I lost track of how many people I called and how many times I called them, but it didn't take long before I felt like I was getting the run around.  I met with his teacher, I met with his principal, I called the school board, I called the city, I called provincial offices, I called Canadian Diabetes Association, I called Juvenile Diabetes Research Foundation, I called Community Care Access Center, I called the Health Unit, I called Diabetes in Action, I called a whole slew of people and was continually referred from one person to the next.  No one seemed to know how to handle our situation.  It almost seemed like he was the only 4 year old diabetic in a school.

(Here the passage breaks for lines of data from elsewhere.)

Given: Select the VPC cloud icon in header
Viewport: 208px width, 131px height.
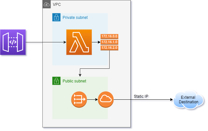Looking at the screenshot, I should pyautogui.click(x=47, y=5).
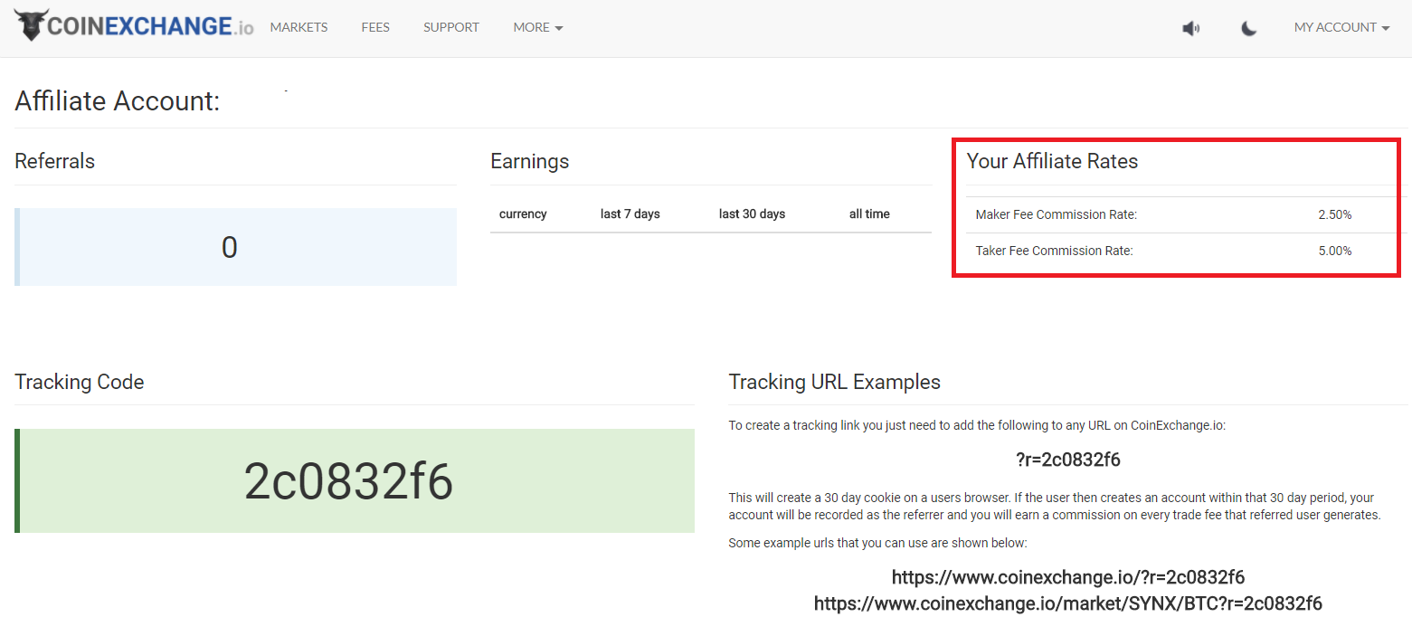Toggle dark mode moon icon
This screenshot has height=636, width=1412.
point(1249,28)
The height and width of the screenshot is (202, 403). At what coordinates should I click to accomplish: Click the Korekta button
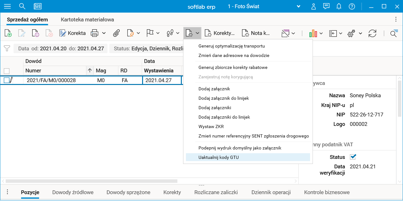[x=73, y=33]
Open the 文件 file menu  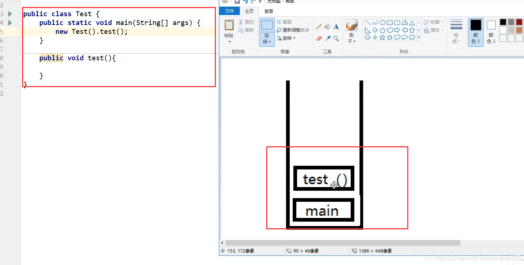229,11
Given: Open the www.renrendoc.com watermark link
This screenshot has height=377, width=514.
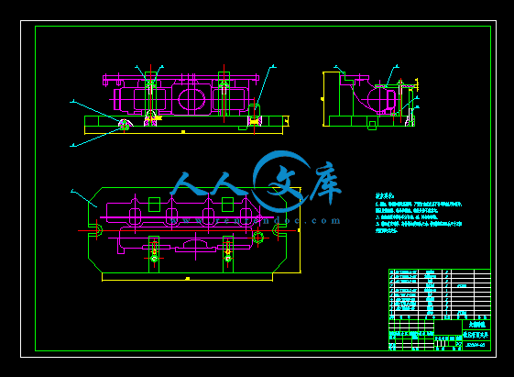Looking at the screenshot, I should pos(255,220).
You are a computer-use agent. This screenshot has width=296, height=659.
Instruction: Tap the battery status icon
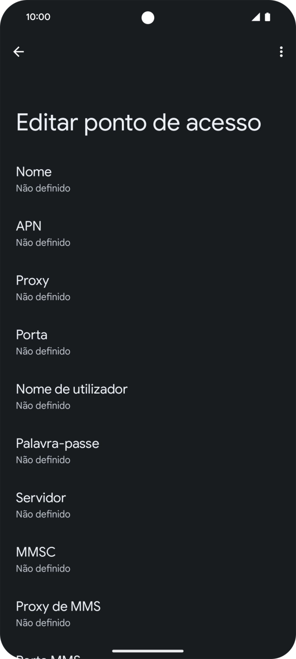point(268,16)
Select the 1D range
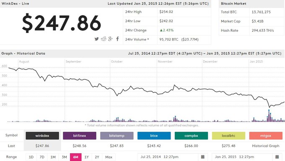 click(x=31, y=157)
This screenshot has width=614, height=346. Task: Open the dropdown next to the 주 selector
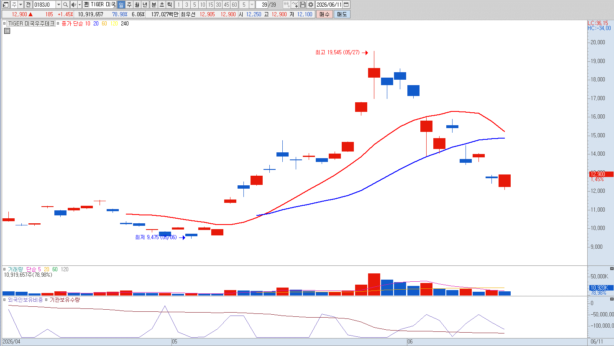click(20, 5)
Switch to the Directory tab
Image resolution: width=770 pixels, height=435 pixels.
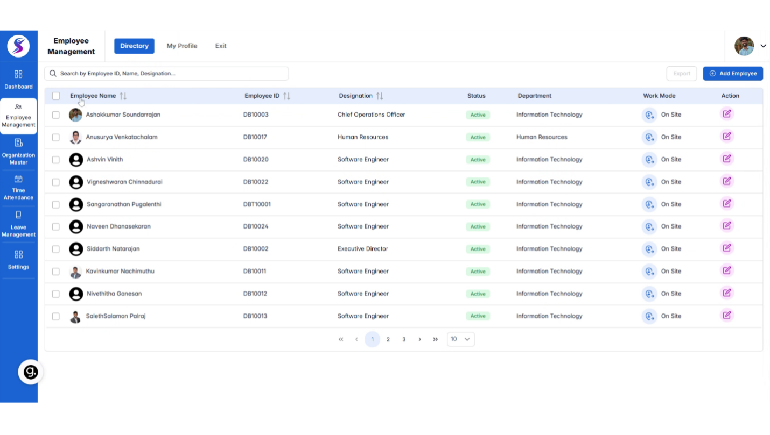134,46
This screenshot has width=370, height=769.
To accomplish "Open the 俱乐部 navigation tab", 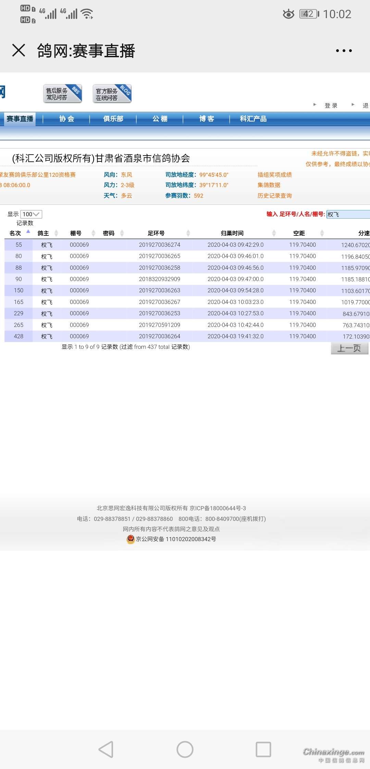I will coord(113,119).
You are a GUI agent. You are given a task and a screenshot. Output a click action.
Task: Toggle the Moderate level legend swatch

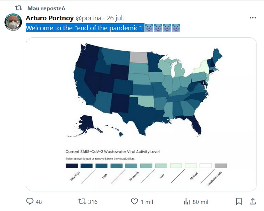(131, 166)
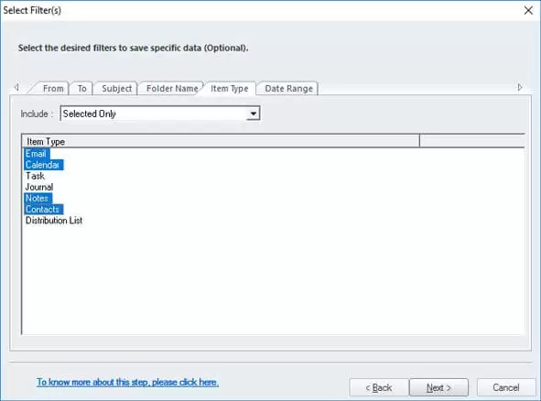Click the Next button
The image size is (541, 401).
point(438,387)
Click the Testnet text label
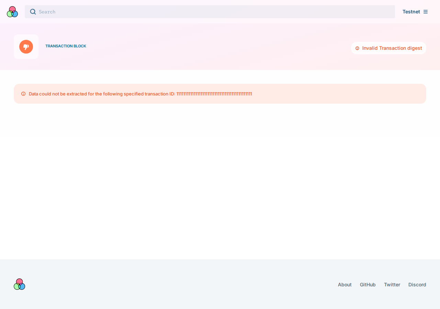 [x=411, y=12]
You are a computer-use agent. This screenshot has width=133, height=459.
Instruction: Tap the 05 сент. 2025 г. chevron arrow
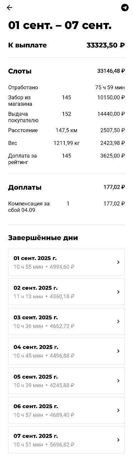point(118,381)
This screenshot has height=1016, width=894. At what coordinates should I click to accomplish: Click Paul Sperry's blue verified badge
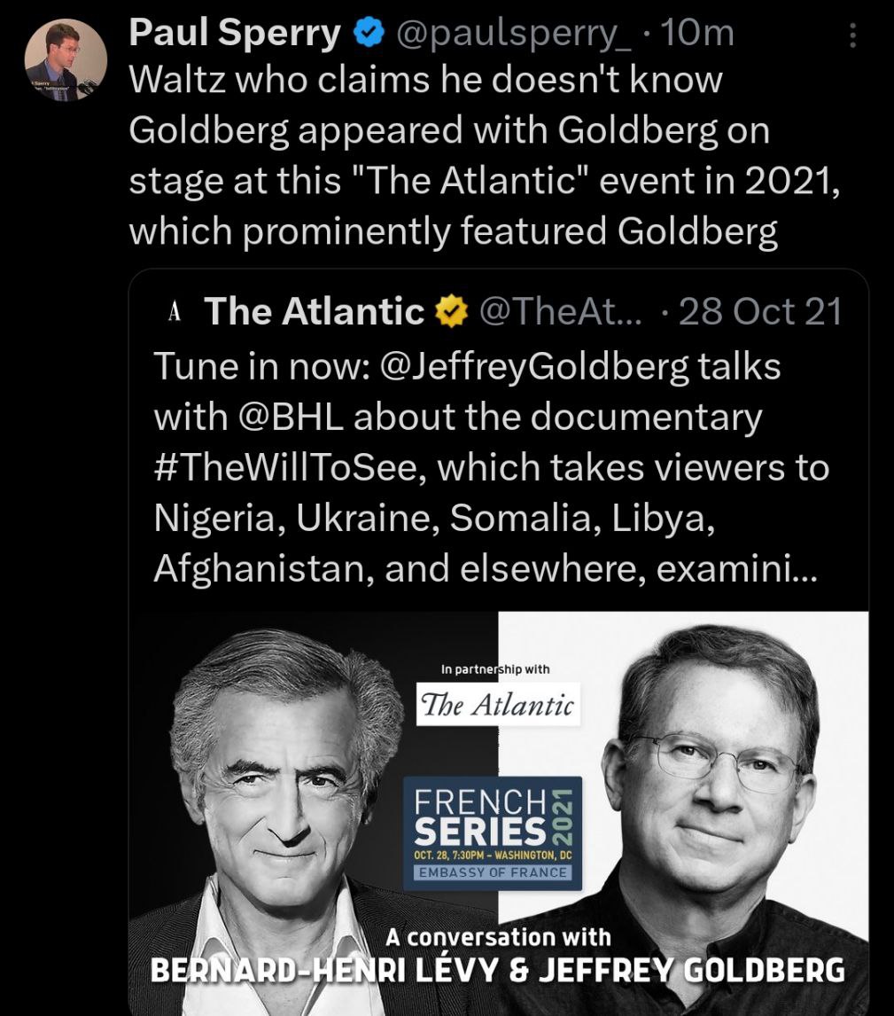point(369,33)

Even though his teacher was willing to assist Jonathan with his testing, this is forbidden by board policy.  Even though there was staff at the school willing to test him and administer injections on a personal basis and not as a function of their job, they are not permitted to and could have faced severe penalties (likely termination of employment).  It was very discouraging trying to work through the school system to establish support for our little guy.  Phone calls to the superintendent of education to request a discussion about the related policies were only returned by an administrative assistant who was relaying messages which were along the lines of, "no, nothing can be done" and "the matter is not up for discussion".  I was shocked and dismayed that our school board would turn it's back on a student in need.

Both my wife and I work outside the home and too far away from the school to travel there everyday at lunch, and the costs for contracting someone privately are outright prohibitive.  The option of not sending him to school for kindergarten was on the table, as undesirable as it was.
Everyone wanted the best for Jonathan and everyone, with a few exceptions, seemed genuinely sympathetic to his situation, but it seemed that no one was able to help him.  The school staff was inexperienced with diabetic students with the exception of one that was diagnosed at an older age and able to self manage, but they had never dealt with anyone so young.  The principal, while only able to follow policy to the letter, reached out to her contacts to see what was being done at other schools, but there was not a solution out there either.  Fortunately, out of everyone we contacted, we had reached a few key people that were able to come up with a creative solution that satisfied Jonathan's needs and respected the boundaries of the various organizations' policies and mandates.  Finally, after about 2 weeks of chasing people down, we were able to solve the issue of lunch testing and insulin.  This was a big step in that Jonathan would be able to attend school.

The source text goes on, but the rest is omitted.